A competência para conceder autorizações judiciais para o trabalho de adolescentes deve ser da Justiça do Trabalho e não da Justiça Estadual, como ocorre hoje. O entendimento é comum entre juízes e procuradores que participaram de seminários e conferências sobre o trabalho infantil nas últimas semanas.
Na quarta-feira passada (22/08), a questão foi debatida durante o I Seminário Nacional de Erradicação do Trabalho Infantil, promovido pelo Conselho Nacional de Justiça (CNJ) e pelo Conselho Nacional do Ministério Público (CNMP). Na ocasião, o grupo de trabalho que discutiu as autorizações judiciais entendeu, por vasta maioria, que a Justiça do Trabalho precisa assumir essa função, em virtude da Emenda Constitucional nº 45/2004, que outorgou à JT a competência para processar e julgar todas as ações oriundas da relação de trabalho.
“O trabalho do adolescente, ou da criança, constitui uma relação de trabalho, independentemente da forma de contratação e da remuneração, e, como tal, deve ser autorizado pela Justiça do Trabalho. O adolescente que tem até 16 anos só deve trabalhar como forma de auxílio à sua formação profissional, o que deve ser avaliado pelo juiz competente para isso”, afirma o juiz do Trabalho Marcos Fava, auxiliar da Presidência do Tribunal Superior do Trabalho (TST).
Segundo dados do Ministério do Trabalho e Emprego, entre 2005 e 2010 foram concedidas 33.173 autorizações judiciais de trabalho para crianças e adolescentes de até 15 anos em todo o Brasil. Para os participantes do grupo de trabalho, as autorizações só devem ocorrer se estiverem de acordo com a Convenção nº 138 da Organização Internacional do Trabalho. O artigo 8º do documento prevê exceções para permissões ao trabalho de crianças e adolescentes em representações artísticas, desde que haja horário limitado e sejam definidas condições pela autoridade competente.

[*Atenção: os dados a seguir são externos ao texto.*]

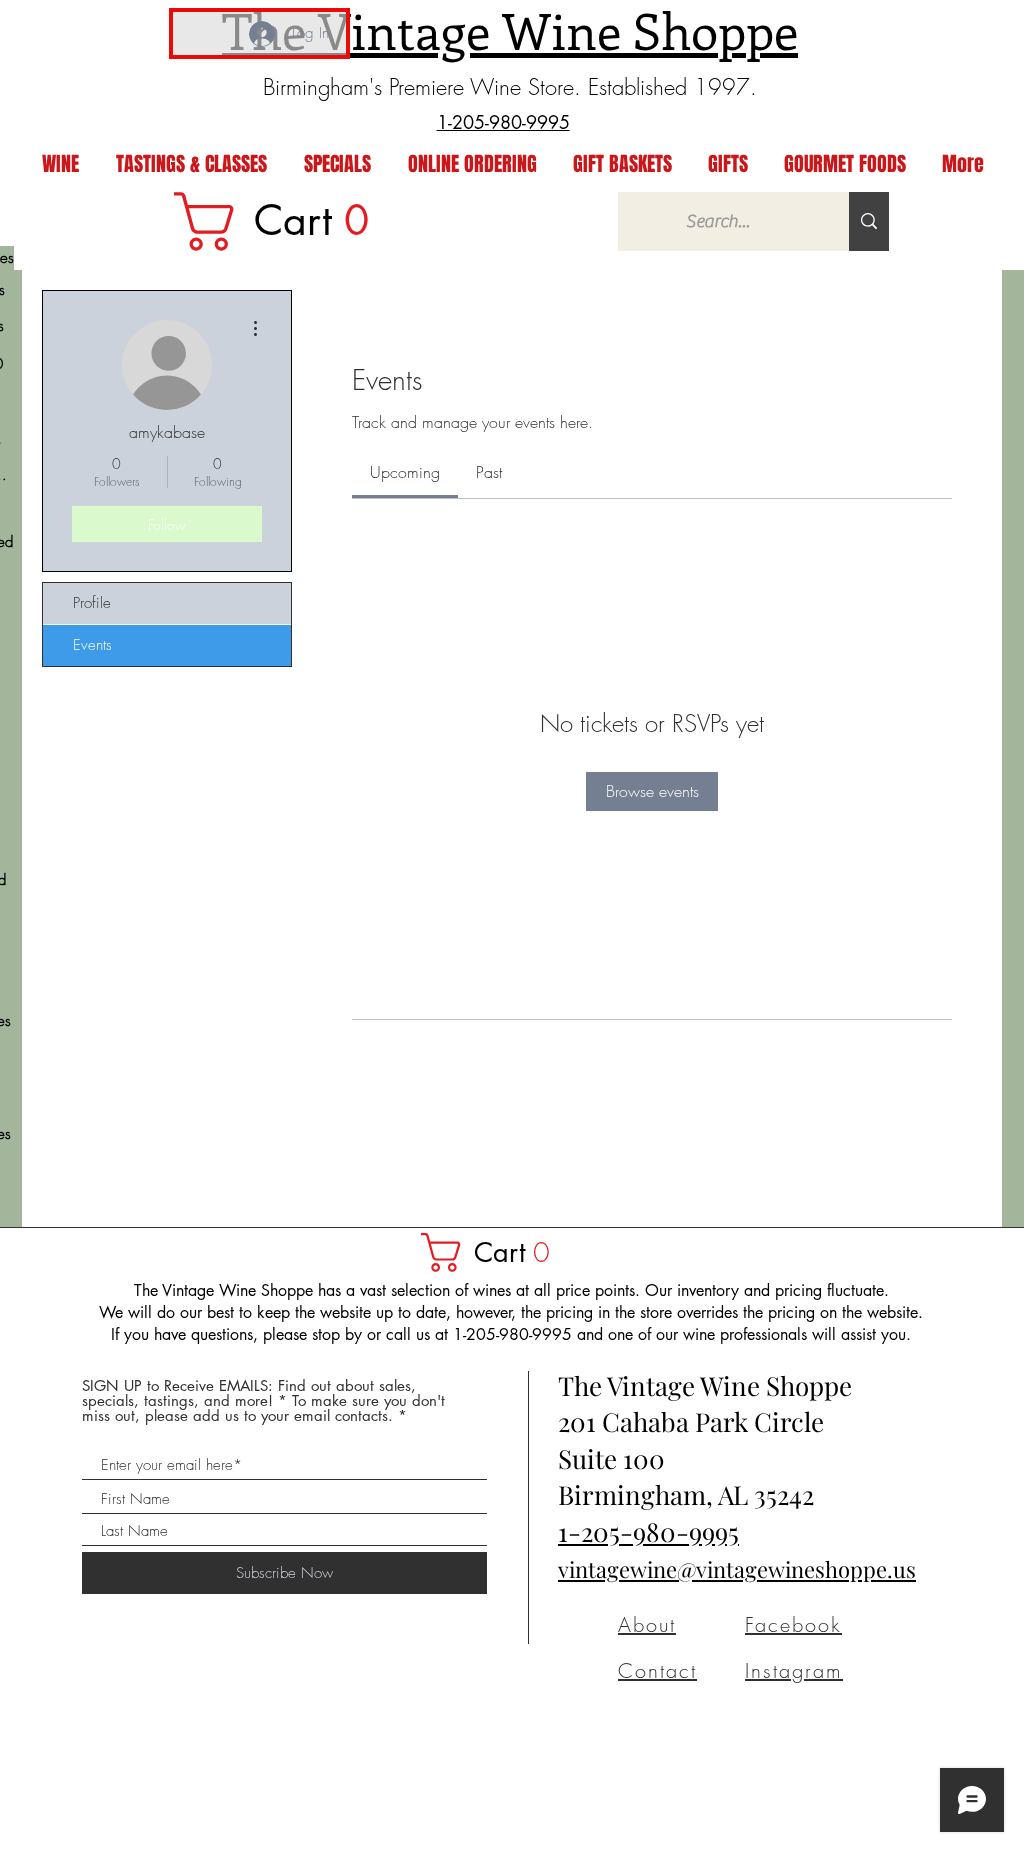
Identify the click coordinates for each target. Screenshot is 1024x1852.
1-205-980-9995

O mesmo entendimento prevaleceu entre os participantes da I Conferência Nacional do Trabalho Decente, promovida pelo Ministério do Trabalho entre os dias 8 e 11 de agosto. “O grupo de trabalho que discutiu a erradicação do trabalho infantil entendeu, por 96%, que a concessão de autorizações judiciais para o trabalho de adolescentes é de competência da Justiça do Trabalho. E as autorizações devem seguir o princípio da proteção integral previsto na Constituição Federal”, afirma a juíza do Trabalho Sandra Assali Bertelli, que é diretora de Recursos Humanos da Associação Nacional dos Magistrados do Trabalho (Anamatra).
O artigo 227 da Constituição Federal estabelece que “é dever da família, da sociedade e do Estado assegurar à criança, ao adolescente e ao jovem, com absoluta prioridade, o direito à vida, à saúde, à alimentação, à educação, ao lazer, à profissionalização, à cultura, à dignidade, ao respeito, à liberdade e à convivência familiar e comunitária, além de colocá-los a salvo de toda forma de negligência, discriminação, exploração, violência, crueldade e opressão”.
O posicionamento constou do relatório final do grupo de trabalho e foi encaminhado para inclusão no relatório final da conferência, que contou com mais de 1.250 delegados, dos quais 30% representavam o Poder Executivo, 30% representavam empregadores; 30% representavam os trabalhadores e 10% eram de representantes de organizações da sociedade civil, além de cerca de 250 participantes na qualidade de convidados ou observadores.
O relatório serve de referência para parlamentares, na elaboração de políticas públicas, e para magistrados, na elaboração de decisões e formação de jurisprudência. Ao avaliar conflitos de competência sobre autorizações judiciais para o trabalho de menor de idade, em 2008, o Superior Tribunal de Justiça (STJ) entendeu o tema como de conteúdo civil, sendo de competência da Justiça Estadual, conclusão que vem perdendo espaço entre os juízes e membros do Ministério Público envolvidos com o tema.